Hand-painted pottery, hand-woven woolen rugs and hand-woven basketwork are officially the new staples after the launch of designer and TV presenter Laura Jackson’s new housewares center, Glassette.
The London-based fashion designer, followed both for her advice on interiors and table settings as well as for her clothes and collaborations with brands, launched the site last week, immediately praised by the British. Vogue.
Jackson founded the online store to showcase small independent stores and manufacturers around the world. “We want to make a difference with housewares,” Jackson tells the Observer. “Glassette is above all thoughtful consumerism – not just the product, but giving a voice and a platform to the craftsman who made it.
Jackson isn’t the only fashion figure to have turned her attention to housewares. More and more fashion houses are now offering items for the home, and the designers who have made their names on the catwalks are indulging their love of craftsmanship. Matthew Williamson and Jonathan Saunders, two highlights of London Fashion Week in the 2000s and 2010s, recently launched full-fledged interior and furniture companies respectively. Henry Holland parted ways with his eponymous fashion house in April 2020 to pursue a career in ceramics. It is a gesture which, he says, reconnected him with his creativity.
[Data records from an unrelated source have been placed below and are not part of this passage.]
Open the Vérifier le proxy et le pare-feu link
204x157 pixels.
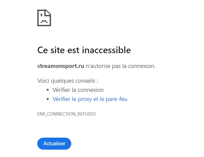(x=90, y=99)
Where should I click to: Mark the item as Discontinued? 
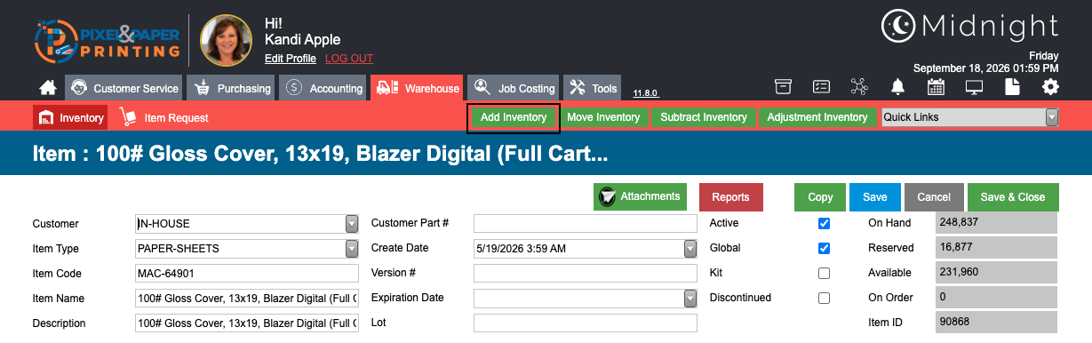(x=824, y=298)
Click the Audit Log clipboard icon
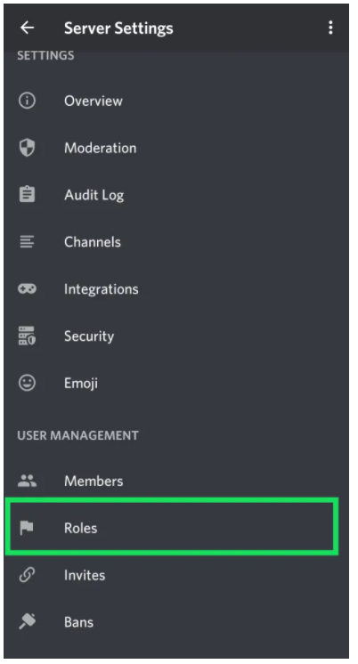This screenshot has height=664, width=358. tap(27, 195)
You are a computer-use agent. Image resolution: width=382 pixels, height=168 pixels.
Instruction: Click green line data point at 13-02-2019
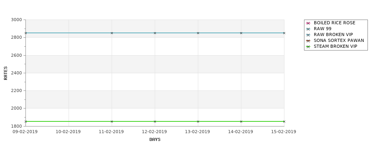click(x=198, y=121)
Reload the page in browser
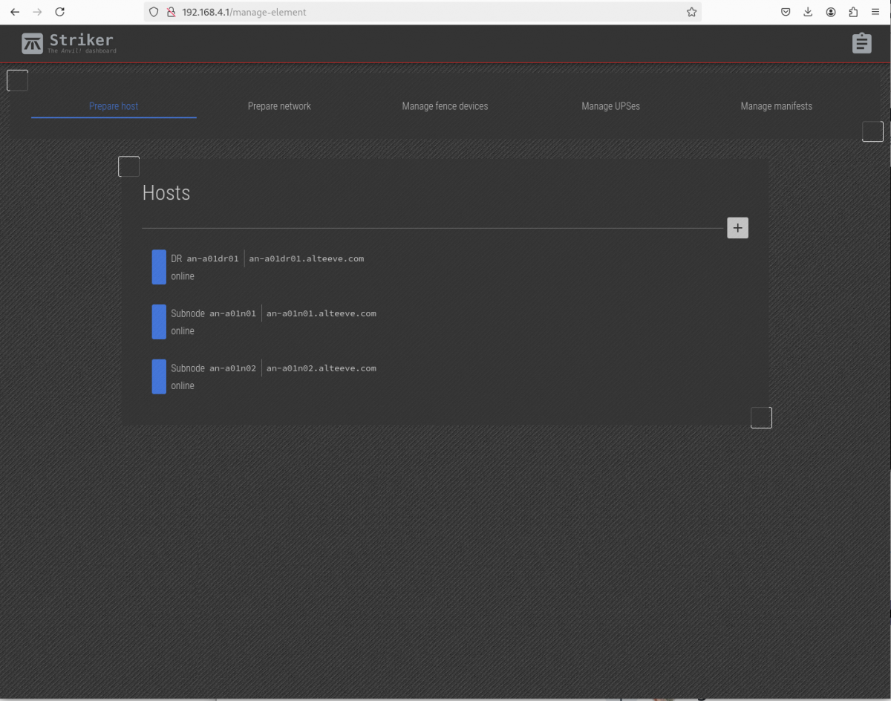 [x=60, y=12]
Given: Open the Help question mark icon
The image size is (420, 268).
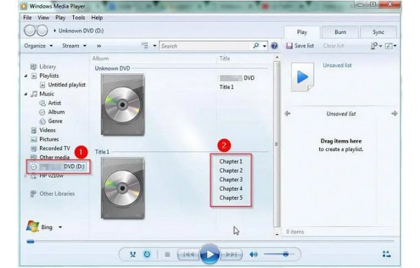Looking at the screenshot, I should click(x=274, y=46).
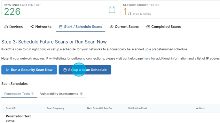Run a Security Scan Now

pos(29,70)
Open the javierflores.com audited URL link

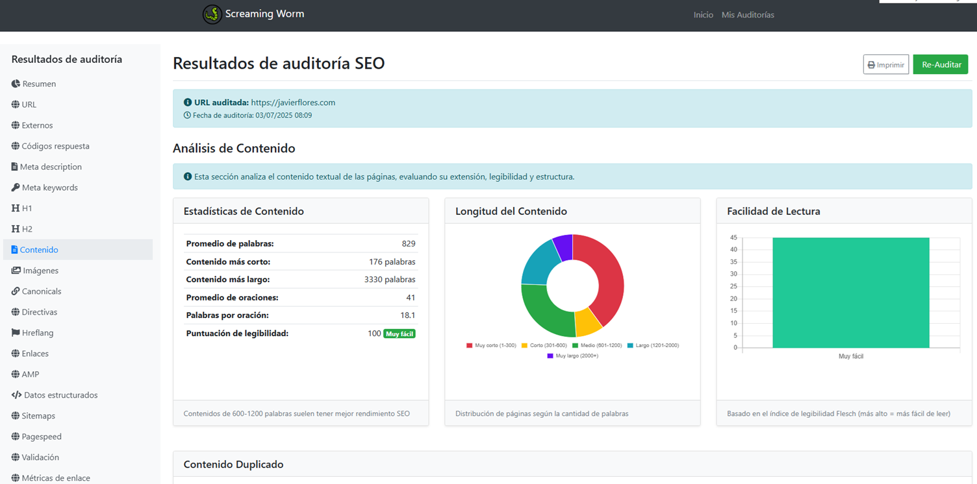click(293, 103)
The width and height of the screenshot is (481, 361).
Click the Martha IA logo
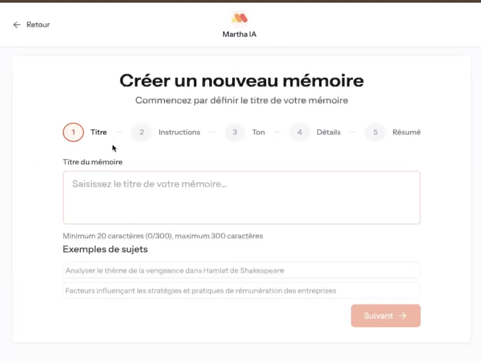click(x=240, y=18)
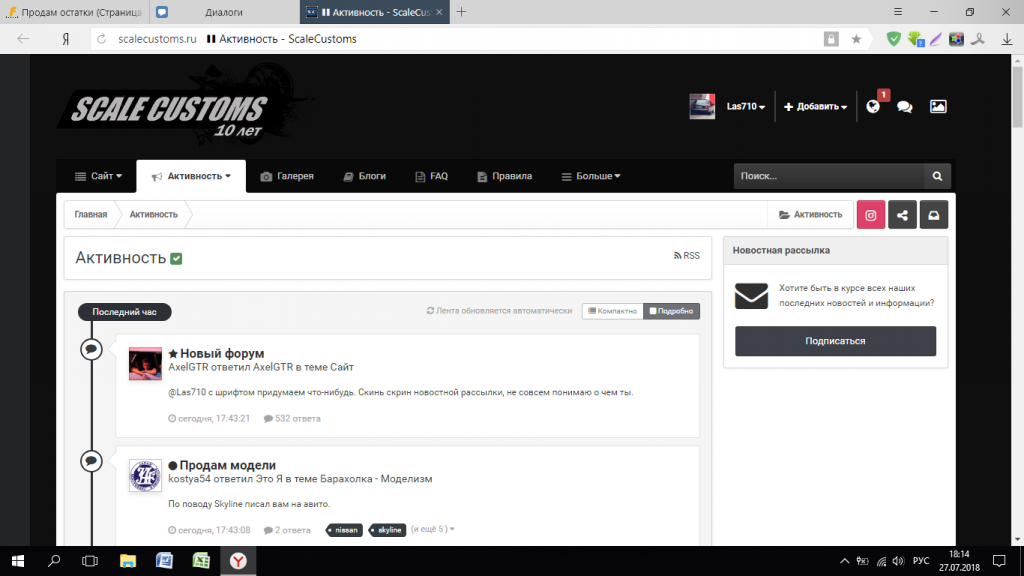Open the Instagram pink button
This screenshot has width=1024, height=576.
(x=871, y=215)
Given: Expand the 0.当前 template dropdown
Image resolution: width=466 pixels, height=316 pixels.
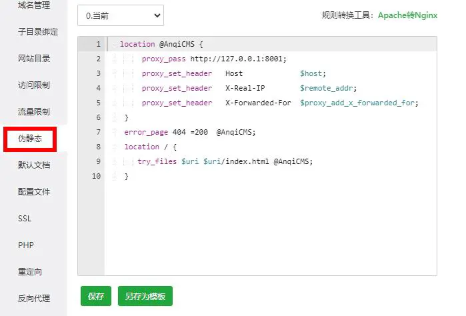Looking at the screenshot, I should [x=120, y=15].
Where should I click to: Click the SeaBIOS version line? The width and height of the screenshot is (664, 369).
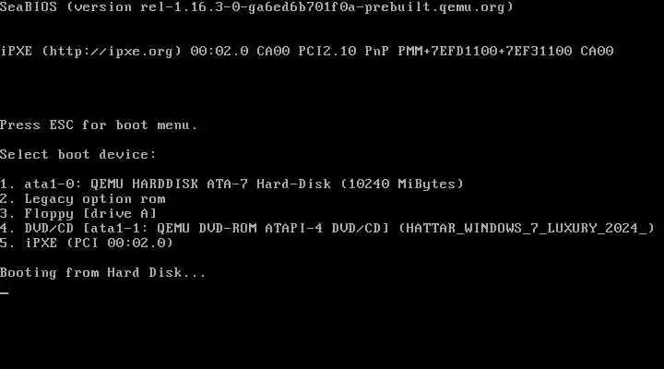[x=256, y=7]
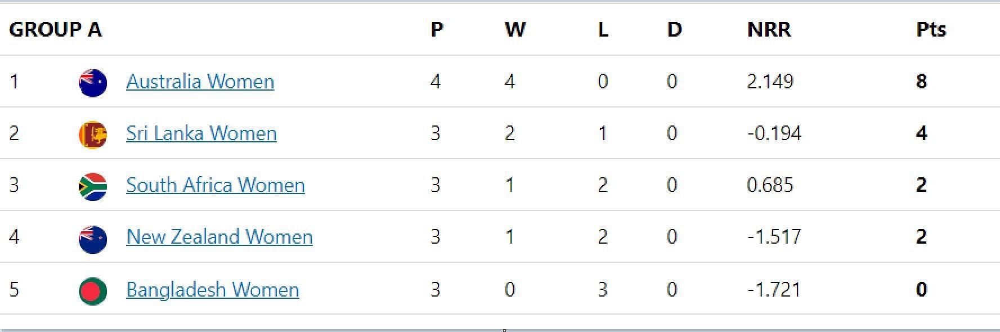
Task: Click the New Zealand flag icon
Action: (93, 239)
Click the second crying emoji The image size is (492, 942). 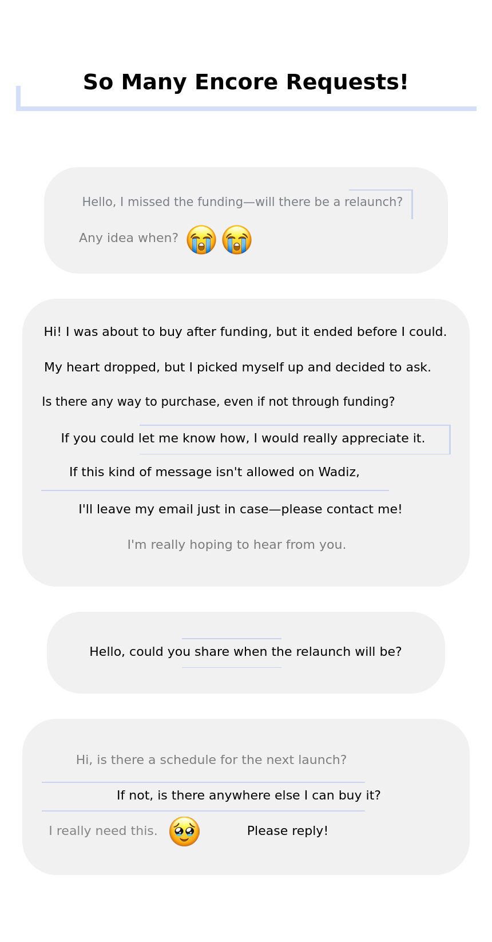(237, 240)
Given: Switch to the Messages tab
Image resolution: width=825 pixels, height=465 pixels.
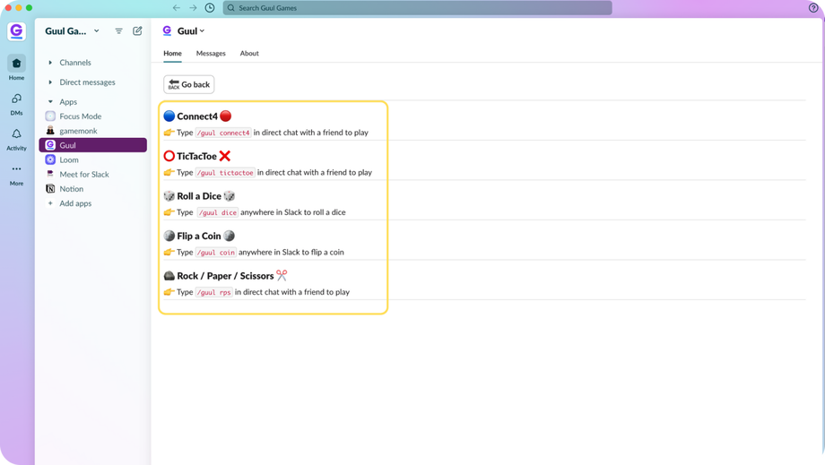Looking at the screenshot, I should coord(211,54).
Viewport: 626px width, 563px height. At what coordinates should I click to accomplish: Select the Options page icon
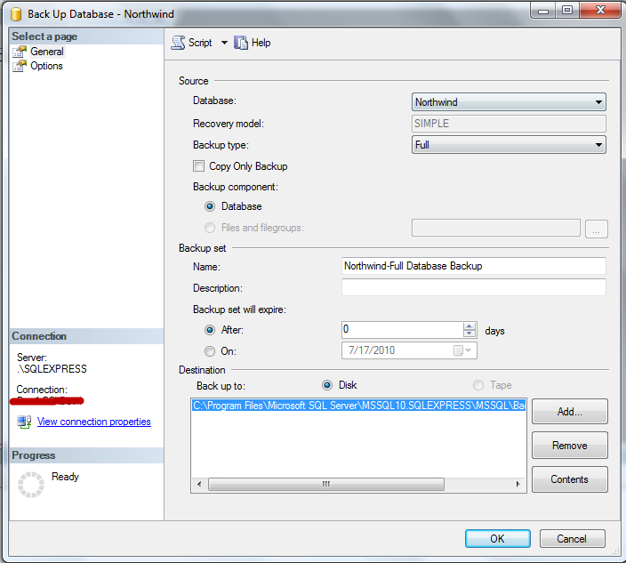coord(20,66)
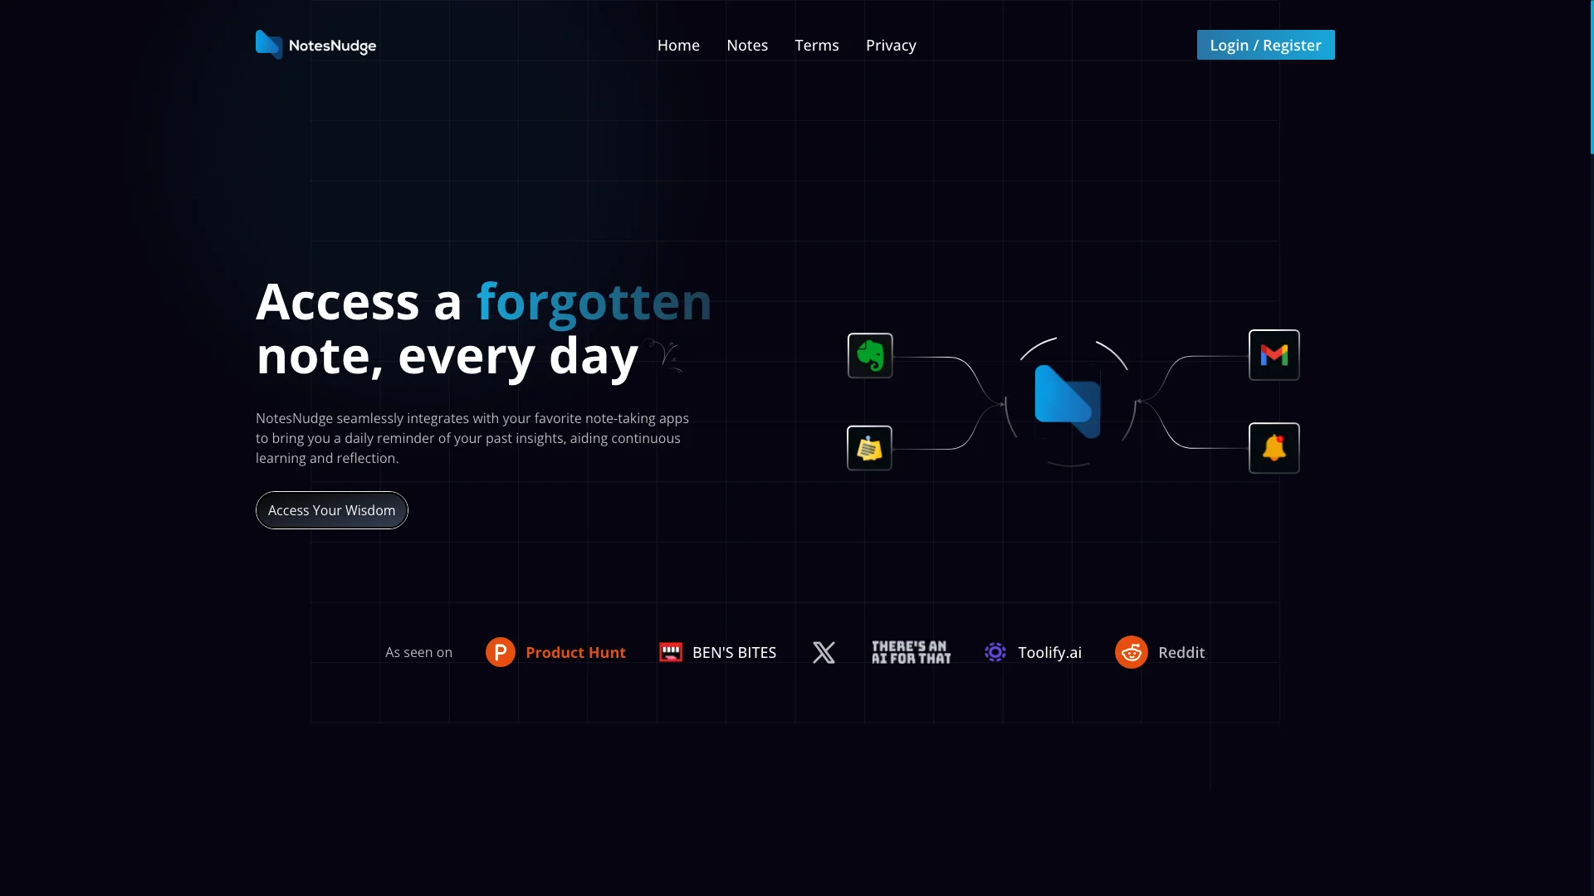This screenshot has width=1594, height=896.
Task: Click the Access Your Wisdom button
Action: 330,510
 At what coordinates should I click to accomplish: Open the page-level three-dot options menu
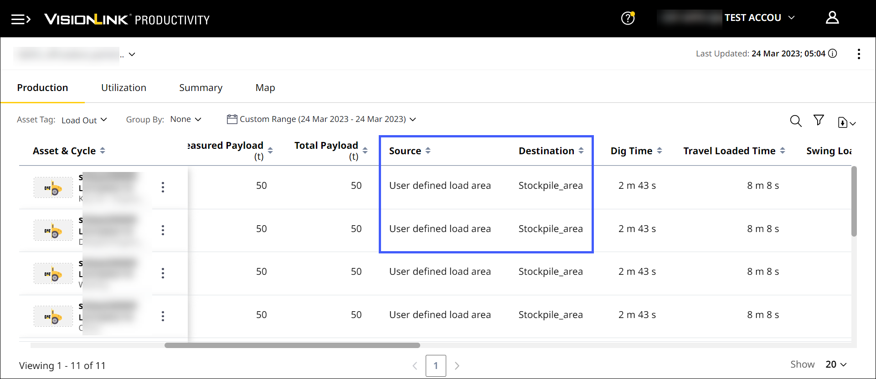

“The fashion industry can be relentless and I think until you take a break you don’t realize how much burnout there is,” Holland says. “Working in ceramics is really rewarding because you are building something in solitude and don’t need a big team. It was really therapeutic.
Holland estimates that the tableware output from his studio in Hackney, founded in April, is now 300 pieces per week, such is the demand. “It was supposed to be my quietest life, but it doesn’t seem to have happened,” he says. Fashion and household items are similar, he adds. “You always have to find something interesting and unique to say, and create something coveted that fits into people’s lives. “
Retailers have not missed the opportunity to take advantage of the growing appetite for housewares. Net-a-Porter’s Libby page reports that the luxury fashion retailer’s home supply supply has grown 3,000% in the past year since deciding to add nearly 1 000 pieces from 37 brands.
“It’s more important than ever for creators to do something different to captivate an audience, and launching a category like home allows them to make some noise,” says Page, who points to the arms of housewares from fashion houses such as Loewe – designed by the famous JW Anderson – and Brunello Cucinelli as “super popular”.
Holland also notes that all of its former clothing retailers now have housewares departments. “The [fashion] the industry is really struggling with a huge explosion of brands and a complete lack of brand loyalty, so it’s hard to build a brand and maintain it. But household items are a huge and growing market.
The new appetite for interiors is a millennial trend, according to Lucie Greene, founder of branding firm Light Years.
“The oldest millennials are 40, become parents and buy homes and they move their geek around vintage fashion, beauty and new labels to suppliers of upholstery and wallpaper,” says she. “Thanks to the 2008 global economic crisis, student debt and other structural changes, millennials have had to stunt their growth in many ways. They had babies later, bought properties later – if at all – and that in turn made “growing up” more ambitious. Most millennials, she continues, “want nothing more than 50s booty, so that puts a chic and organized home in the sweet spot.”
It’s no surprise that social media has propelled the popularity of interiors. “Social media made people think about what they were wearing; now it makes them think about where they live, ”says Holland. “People are starting to organize their environment the way they did with their wardrobes. “
Greene says it’s all about Instagram. “While TikTok has resulted in long-term consumption of comedic memes, creative videos, and viral dancing, Instagram has become the ultimate aquarium for shoppable lifestyle porn,” says Greene, noting that general content consumption “has soared. arrow ”throughout the pandemic.
“We are keenly aware of our home environment, as we had to work, live, socialize and relax there all the time,” she says. “From gardens to home renovations to purchasing new ergonomic office furniture, increased exposure to our homes has made us want to invest more in them. “
This concept of goal is what prompted Jackson to launch Glassette. “Goal is an important word that means a lot to everyone after Covid. It’s like, “What are we doing and why are we doing it and what does that mean?” “, she says. “It depends on what we buy and who we buy it from. If it has its place in our home, it has to have purpose and meaning in our home, and I think it’s something that people resonate with after the last 18 months.